Zaher: Our philosophy is that it's not nearly enough to have the best product. The key is to also have the best customer support, and we believe that we do. The Renesas IC Toolbox, or RICBox, is an easy-to-use GUI for configuring all of our timing devices. Lab on the Cloud comes later in the design process and provides a place where customers can test their clock configurations online. If they have issues, they have access to our responsive app support team and FAEs.

Because this truly is a global industry, these kinds of cloud-based automated design tools have become an essential part of the Renesas development strategy.

Renesas: What are a couple of notable examples where Renesas embedded its clocks and timing devices into a Winning Combination offering?

Zaher: Our timing devices complement Renesas' core businesses in MPUs, MCUs, and automotive.
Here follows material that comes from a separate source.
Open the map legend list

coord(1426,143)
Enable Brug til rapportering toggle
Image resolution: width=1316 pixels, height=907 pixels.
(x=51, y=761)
One Winning Combo example included the Renesas RZ MPU with our clock matrix synchronizer and IEEE 1588 software. Our VersaClock solutions have also been incorporated with Renesas R-Car SoCs into a Winning Combo for automotive cockpit and ADAS applications.

What's unique is that these are not just proven system solutions. Winning Combos allow us to work with our sister business units during the early stages of product development. Sometimes we work together even before we finalize our silicon, which allows us to collaborate iteratively to deliver an even better timing solution.

Renesas: Where do you see the clocks and timing sector in several years? How is Renesas preparing for the future?

Zaher: The need for speed will never stop – no matter if you're inside a giant data center, talking to next-gen communication networks, or driving a smart vehicle. On top of that, AI, automotive ECUs, and many other applications are getting more complex and size-limited, which pushed demand for even smaller devices with lower power and higher output count.

Basically, the industry wants it all, but if we wait for the next generation to show up, we will have missed the boat. That's why we're actively developing technology to address customer needs that are still three years out. It's the way we've always done it, and it's what we intend to keep doing.